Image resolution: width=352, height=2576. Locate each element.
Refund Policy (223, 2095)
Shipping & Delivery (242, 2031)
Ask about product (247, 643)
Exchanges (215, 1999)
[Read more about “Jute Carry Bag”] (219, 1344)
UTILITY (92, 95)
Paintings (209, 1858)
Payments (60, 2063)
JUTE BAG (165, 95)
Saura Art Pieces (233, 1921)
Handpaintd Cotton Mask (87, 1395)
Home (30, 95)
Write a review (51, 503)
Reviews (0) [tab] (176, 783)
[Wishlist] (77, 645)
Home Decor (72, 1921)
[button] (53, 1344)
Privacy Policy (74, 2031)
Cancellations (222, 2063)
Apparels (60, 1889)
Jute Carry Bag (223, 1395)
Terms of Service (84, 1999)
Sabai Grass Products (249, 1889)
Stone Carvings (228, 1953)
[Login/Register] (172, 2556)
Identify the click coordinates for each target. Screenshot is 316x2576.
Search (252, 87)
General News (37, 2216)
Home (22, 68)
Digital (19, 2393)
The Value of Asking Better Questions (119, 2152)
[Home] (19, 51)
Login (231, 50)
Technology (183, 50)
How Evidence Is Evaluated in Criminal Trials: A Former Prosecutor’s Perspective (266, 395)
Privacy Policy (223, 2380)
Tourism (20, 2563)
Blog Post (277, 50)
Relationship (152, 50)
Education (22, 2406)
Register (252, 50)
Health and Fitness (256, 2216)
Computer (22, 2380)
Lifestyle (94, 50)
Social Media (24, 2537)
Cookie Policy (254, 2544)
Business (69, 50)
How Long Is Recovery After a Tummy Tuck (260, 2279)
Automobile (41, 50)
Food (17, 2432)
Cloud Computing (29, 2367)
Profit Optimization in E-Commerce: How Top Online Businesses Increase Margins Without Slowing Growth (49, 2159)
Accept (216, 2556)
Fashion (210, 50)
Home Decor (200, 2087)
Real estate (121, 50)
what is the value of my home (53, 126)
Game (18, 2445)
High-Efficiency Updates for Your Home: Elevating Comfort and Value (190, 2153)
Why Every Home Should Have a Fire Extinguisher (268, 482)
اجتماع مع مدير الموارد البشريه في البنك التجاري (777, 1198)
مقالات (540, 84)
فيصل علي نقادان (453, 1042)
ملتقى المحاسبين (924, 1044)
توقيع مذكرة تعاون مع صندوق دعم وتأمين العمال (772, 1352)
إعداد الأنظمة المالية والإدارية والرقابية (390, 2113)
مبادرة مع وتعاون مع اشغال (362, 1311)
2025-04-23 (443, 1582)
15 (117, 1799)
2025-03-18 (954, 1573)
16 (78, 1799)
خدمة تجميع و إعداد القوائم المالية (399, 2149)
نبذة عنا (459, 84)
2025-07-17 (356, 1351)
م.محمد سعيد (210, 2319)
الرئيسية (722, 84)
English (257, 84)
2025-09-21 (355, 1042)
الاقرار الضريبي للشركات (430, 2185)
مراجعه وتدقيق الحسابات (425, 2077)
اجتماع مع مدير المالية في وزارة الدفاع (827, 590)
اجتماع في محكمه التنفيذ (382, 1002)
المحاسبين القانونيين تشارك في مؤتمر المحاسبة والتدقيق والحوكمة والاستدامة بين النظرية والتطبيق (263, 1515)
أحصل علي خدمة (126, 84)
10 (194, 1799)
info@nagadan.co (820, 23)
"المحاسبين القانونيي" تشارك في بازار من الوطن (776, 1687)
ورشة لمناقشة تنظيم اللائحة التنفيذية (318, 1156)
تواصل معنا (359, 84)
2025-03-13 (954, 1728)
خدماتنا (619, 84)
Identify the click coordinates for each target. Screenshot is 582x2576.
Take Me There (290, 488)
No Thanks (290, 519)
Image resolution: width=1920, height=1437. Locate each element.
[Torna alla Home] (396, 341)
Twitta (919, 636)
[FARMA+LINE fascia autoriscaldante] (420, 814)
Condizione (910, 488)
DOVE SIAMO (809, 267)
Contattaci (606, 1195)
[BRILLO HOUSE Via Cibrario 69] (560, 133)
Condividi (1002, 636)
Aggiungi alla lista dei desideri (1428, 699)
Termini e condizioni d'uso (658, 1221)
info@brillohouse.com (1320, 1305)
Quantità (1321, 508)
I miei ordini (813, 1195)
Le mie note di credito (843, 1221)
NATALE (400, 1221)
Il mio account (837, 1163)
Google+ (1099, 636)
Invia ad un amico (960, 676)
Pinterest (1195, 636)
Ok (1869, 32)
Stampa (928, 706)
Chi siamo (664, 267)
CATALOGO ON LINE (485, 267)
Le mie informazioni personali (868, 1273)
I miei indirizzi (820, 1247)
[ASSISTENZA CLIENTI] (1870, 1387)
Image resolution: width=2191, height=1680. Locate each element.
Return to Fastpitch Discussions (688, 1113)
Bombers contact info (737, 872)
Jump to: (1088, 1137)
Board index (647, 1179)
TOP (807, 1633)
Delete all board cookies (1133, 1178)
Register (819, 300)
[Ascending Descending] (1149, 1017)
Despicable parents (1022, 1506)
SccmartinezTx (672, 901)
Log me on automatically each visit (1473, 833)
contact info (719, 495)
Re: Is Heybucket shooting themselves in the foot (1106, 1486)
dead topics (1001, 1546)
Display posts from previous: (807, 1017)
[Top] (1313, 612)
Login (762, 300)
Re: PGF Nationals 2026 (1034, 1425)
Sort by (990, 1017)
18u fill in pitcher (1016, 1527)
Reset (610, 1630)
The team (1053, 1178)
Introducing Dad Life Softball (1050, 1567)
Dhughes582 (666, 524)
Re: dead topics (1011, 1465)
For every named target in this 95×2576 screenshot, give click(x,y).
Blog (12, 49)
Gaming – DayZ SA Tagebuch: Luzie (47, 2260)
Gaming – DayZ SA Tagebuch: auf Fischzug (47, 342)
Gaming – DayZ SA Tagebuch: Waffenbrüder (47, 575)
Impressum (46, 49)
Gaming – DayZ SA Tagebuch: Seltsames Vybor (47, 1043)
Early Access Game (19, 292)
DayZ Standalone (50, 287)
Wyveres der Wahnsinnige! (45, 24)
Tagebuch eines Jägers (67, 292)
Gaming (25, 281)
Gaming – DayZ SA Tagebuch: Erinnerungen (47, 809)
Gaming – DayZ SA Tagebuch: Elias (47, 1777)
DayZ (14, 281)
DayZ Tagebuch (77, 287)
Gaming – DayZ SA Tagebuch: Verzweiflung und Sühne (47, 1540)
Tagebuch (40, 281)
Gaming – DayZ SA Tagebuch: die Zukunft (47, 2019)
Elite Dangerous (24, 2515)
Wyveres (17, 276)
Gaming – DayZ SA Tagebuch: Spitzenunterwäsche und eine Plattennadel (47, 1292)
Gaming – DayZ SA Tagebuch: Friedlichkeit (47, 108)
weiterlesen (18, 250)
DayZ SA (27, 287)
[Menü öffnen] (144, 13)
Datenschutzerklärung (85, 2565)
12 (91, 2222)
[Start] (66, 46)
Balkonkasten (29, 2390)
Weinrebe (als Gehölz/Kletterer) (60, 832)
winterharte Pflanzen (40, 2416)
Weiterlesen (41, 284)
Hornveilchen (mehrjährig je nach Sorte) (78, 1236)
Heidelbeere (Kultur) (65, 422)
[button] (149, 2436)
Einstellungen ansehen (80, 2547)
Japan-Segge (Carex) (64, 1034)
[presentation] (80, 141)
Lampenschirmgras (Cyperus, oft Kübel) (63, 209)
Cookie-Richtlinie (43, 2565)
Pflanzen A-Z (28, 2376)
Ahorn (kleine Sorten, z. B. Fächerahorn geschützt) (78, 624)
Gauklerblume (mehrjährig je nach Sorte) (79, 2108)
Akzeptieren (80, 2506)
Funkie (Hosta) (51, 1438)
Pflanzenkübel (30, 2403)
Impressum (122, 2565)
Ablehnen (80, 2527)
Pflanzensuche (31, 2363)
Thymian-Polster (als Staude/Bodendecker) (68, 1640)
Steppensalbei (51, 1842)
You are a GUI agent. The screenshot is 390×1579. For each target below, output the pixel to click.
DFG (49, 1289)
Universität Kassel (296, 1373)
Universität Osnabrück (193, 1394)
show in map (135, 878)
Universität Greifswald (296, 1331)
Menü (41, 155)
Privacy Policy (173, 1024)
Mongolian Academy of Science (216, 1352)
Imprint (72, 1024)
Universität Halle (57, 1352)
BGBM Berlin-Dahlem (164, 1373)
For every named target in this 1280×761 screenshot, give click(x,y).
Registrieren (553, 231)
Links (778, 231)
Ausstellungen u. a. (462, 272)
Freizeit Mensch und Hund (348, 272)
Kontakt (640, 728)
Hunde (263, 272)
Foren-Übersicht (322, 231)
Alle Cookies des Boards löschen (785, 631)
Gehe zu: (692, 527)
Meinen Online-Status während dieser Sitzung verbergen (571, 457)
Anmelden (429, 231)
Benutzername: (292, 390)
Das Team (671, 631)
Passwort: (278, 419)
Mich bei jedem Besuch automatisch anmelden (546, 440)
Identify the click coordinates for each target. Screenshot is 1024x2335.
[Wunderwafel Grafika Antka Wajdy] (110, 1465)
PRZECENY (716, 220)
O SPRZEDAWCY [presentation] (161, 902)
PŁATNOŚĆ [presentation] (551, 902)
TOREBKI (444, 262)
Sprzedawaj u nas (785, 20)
_ _ _
#### WHAT YOU NEED TO DO:
Among the entries above, the lines between the ones containing "Reset (610, 1630)" and "Balkonkasten (29, 2390)", inclusive, are to be transcribed exactly. No other line is to be given.

#### PROBLEM SOLUTION:
Reset (610, 1630)
The team (1053, 1178)
Introducing Dad Life Softball (1050, 1567)
Dhughes582 (666, 524)
Re: dead topics (1011, 1465)
For every named target in this 95×2576 screenshot, give click(x,y).
Blog (12, 49)
Gaming – DayZ SA Tagebuch: Luzie (47, 2260)
Gaming – DayZ SA Tagebuch: auf Fischzug (47, 342)
Gaming – DayZ SA Tagebuch: Waffenbrüder (47, 575)
Impressum (46, 49)
Gaming – DayZ SA Tagebuch: Seltsames Vybor (47, 1043)
Early Access Game (19, 292)
DayZ Standalone (50, 287)
Wyveres der Wahnsinnige! (45, 24)
Tagebuch eines Jägers (67, 292)
Gaming (25, 281)
Gaming – DayZ SA Tagebuch: Erinnerungen (47, 809)
Gaming – DayZ SA Tagebuch: Elias (47, 1777)
DayZ (14, 281)
DayZ Tagebuch (77, 287)
Gaming – DayZ SA Tagebuch: Verzweiflung und Sühne (47, 1540)
Tagebuch (40, 281)
Gaming – DayZ SA Tagebuch: die Zukunft (47, 2019)
Elite Dangerous (24, 2515)
Wyveres (17, 276)
Gaming – DayZ SA Tagebuch: Spitzenunterwäsche und eine Plattennadel (47, 1292)
Gaming – DayZ SA Tagebuch: Friedlichkeit (47, 108)
weiterlesen (18, 250)
DayZ SA (27, 287)
[Menü öffnen] (144, 13)
Datenschutzerklärung (85, 2565)
12 (91, 2222)
[Start] (66, 46)
Balkonkasten (29, 2390)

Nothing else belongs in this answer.